CELIOS meminta PBB menginvestigasi data pertumbuhan ekonomi kuartal II-2025 yang dirilis BPS. Kritik diarahkan pada ketidaksinkronan data industri manufaktur dan investasi dengan kondisi riil, memicu sorotan soal kredibilitas statistik Indonesia. (Celios)

Data pertumbuhan ekonomi kuartal II-2025 yang dirilis Badan Pusat Statistik (BPS) memicu sorotan tajam. Meski BPS melaporkan ekonomi tumbuh 5,12% secara tahunan (year-on-year/yoy), sejumlah indikator lapangan justru menunjukkan arah sebaliknya. 

Lembaga riset independen Center of Economic and Law Studies (CELIOS) bahkan melangkah lebih jauh dengan mengirimkan surat resmi ke Badan Statistik Perserikatan Bangsa-Bangsa (United Nations Statistics Division/UNSD) dan Komisi Statistik PBB (United Nations Statistical Commission) untuk meminta investigasi.

Langkah ini, menurut CELIOS, bertujuan menjaga kredibilitas data statistik nasional yang menjadi rujukan utama akademisi, analis keuangan, pelaku usaha, dan pembuat kebijakan. Direktur Eksekutif CELIOS, Bhima Yudhistira, menegaskan bahwa data BPS wajib bebas dari intervensi politik, transparan, dan mengikuti standar internasional.

“Jadi apa dasarnya industri manufaktur bisa tumbuh 5,68% yoy? Data yang tidak sinkron tentu harus dijawab dengan transparansi,” kata Bhima, Jumat (8/8).

CELIOS menemukan anomali mencolok pada data industri pengolahan. BPS melaporkan sektor ini tumbuh 5,68% yoy, tetapi Purchasing Managers’ Index (PMI) manufaktur indikator global yang memotret aktivitas produksi justru berada di zona kontraksi pada periode yang sama. 
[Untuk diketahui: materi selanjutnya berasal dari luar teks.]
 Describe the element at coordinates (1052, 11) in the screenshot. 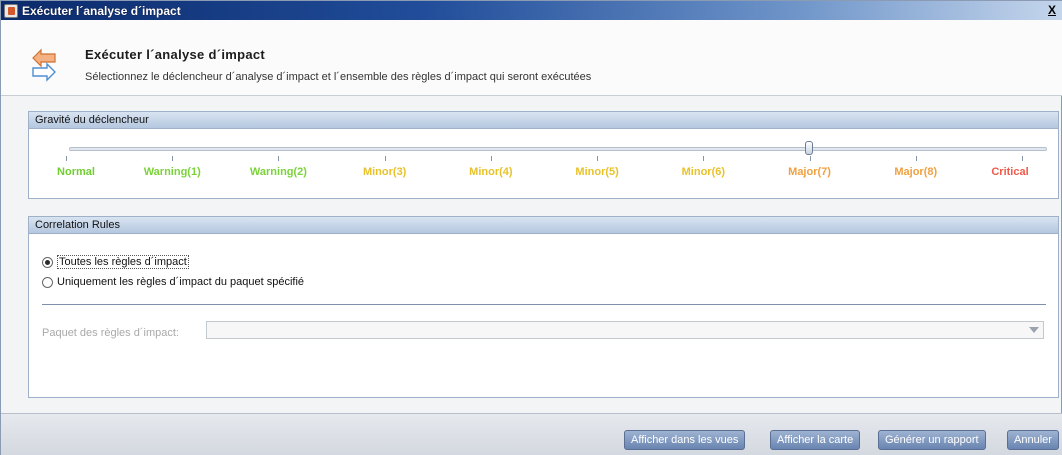

I see `close-button: X` at that location. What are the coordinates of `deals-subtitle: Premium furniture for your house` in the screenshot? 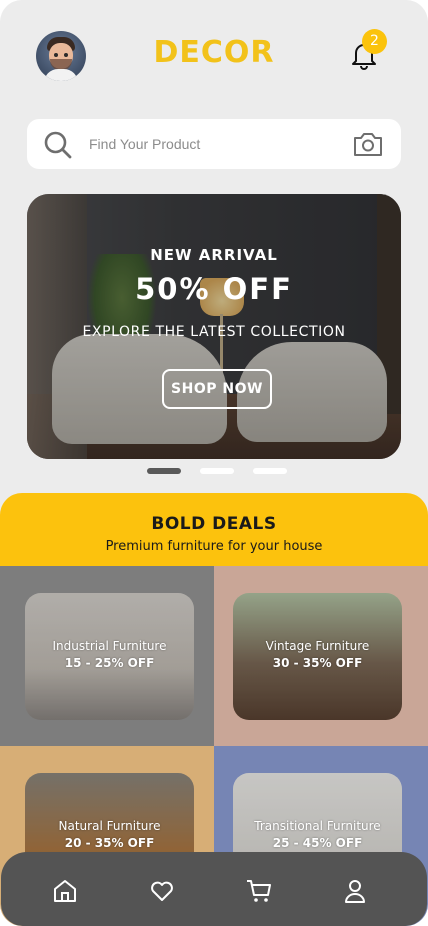 It's located at (214, 546).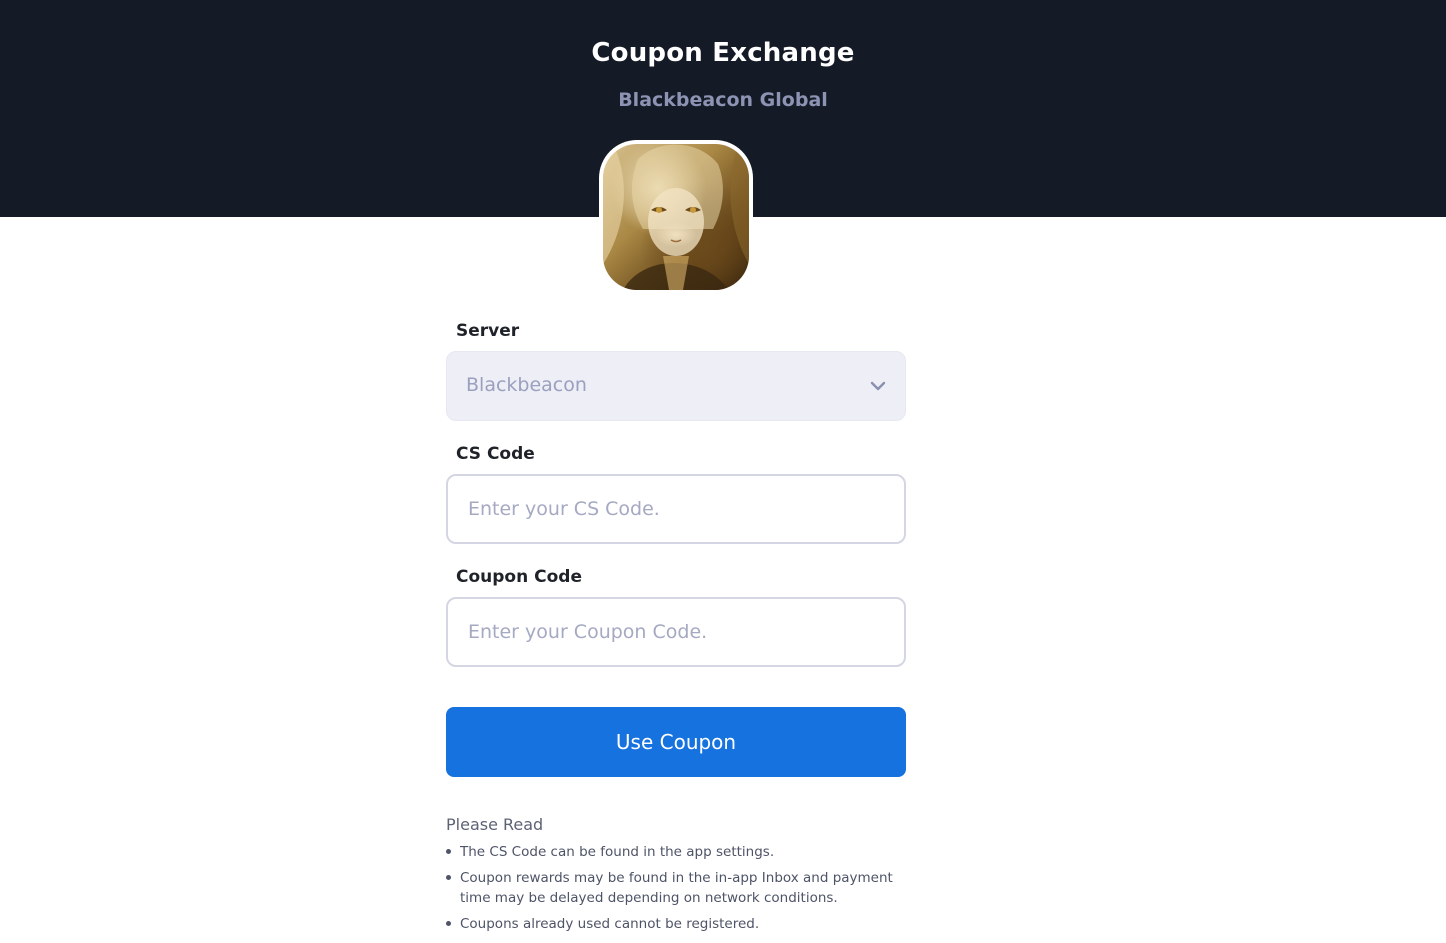  What do you see at coordinates (526, 385) in the screenshot?
I see `server-selected-value: Blackbeacon` at bounding box center [526, 385].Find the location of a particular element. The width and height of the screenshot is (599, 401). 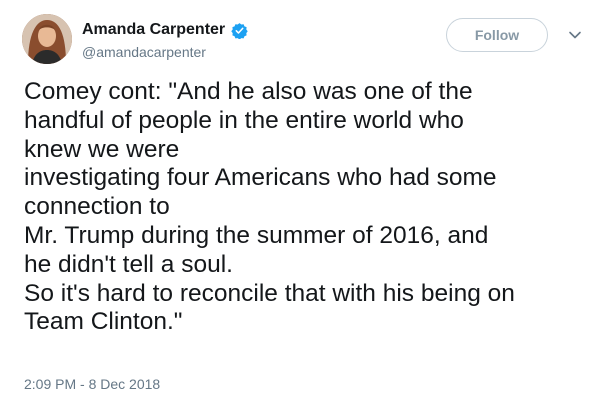

follow-button: Follow is located at coordinates (497, 35).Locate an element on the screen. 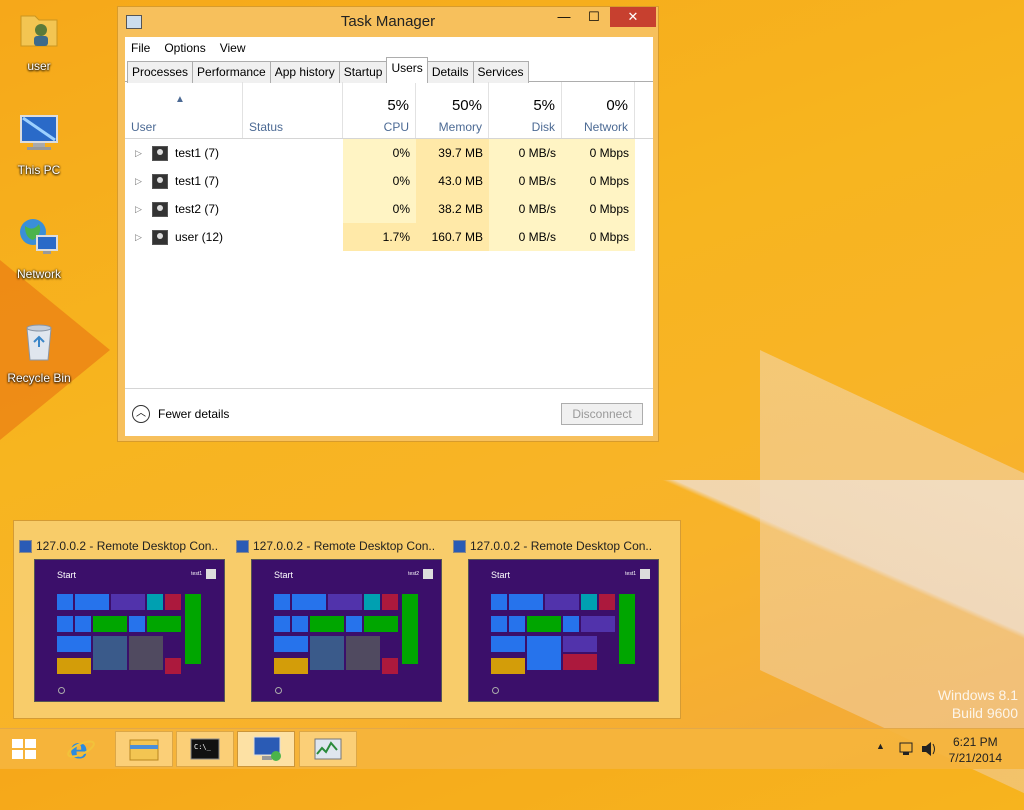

Selain itu, porsi manufaktur terhadap Produk Domestik Bruto (PDB) justru turun menjadi 18,67% dari 19,25% di kuartal I-2025, menandakan deindustrialisasi prematur masih berlangsung.

Kondisi di lapangan juga menunjukkan pelemahan. Data pemutusan hubungan kerja (PHK) massal meningkat, terutama di industri padat karya yang terpukul oleh kenaikan beban biaya produksi. CELIOS mempertanyakan basis perhitungan BPS mengingat realitas tersebut berbanding terbalik dengan klaim pertumbuhan tinggi.

Kejanggalan lain terlihat pada data Pembentukan Modal Tetap Bruto (PMTB) atau investasi. BPS melaporkan pertumbuhan investasi sebesar 5,37% yoy pada kuartal II-2025. Namun, CELIOS menilai tren realisasi investasi, terutama yang tercatat di Badan Koordinasi Penanaman Modal (BKPM), tidak sejalan dengan angka tersebut.

Direktur Kebijakan Fiskal CELIOS, Media Wahyudi Askar, menekankan bahwa bila terdapat tekanan institusional atau intervensi dalam penyusunan data, hal itu melanggar Fundamental Principles of Official Statistics yang diadopsi Komisi Statistik PBB. “Data yang kredibel bukan hanya persoalan teknis, tetapi juga mempengaruhi kredibilitas internasional Indonesia dan kesejahteraan rakyat,” ujarnya.

Kritik terhadap data BPS tak hanya soal akurasi teknis, tetapi juga risiko reputasi Indonesia di mata investor global. Statistik ekonomi yang diragukan kredibilitasnya bisa menggerus kepercayaan pasar dan mempengaruhi keputusan investasi. CELIOS menilai, integritas data publik merupakan fondasi kepercayaan, baik di level domestik maupun internasional.

BPS sendiri hingga kini belum merespons secara rinci permintaan klarifikasi CELIOS. Dalam beberapa kesempatan sebelumnya, BPS menyatakan bahwa semua perhitungan dilakukan mengikuti standar metodologi statistik internasional dan berdasarkan survei lapangan yang komprehensif.

Kasus ini menjadi ujian serius bagi transparansi statistik nasional di tengah sorotan publik. Hasil tindak lanjut dari PBB terhadap surat CELIOS berpotensi menentukan arah pembenahan sistem statistik Indonesia, sekaligus menguji sejauh mana independensi BPS dalam menjaga integritas data perekonomian.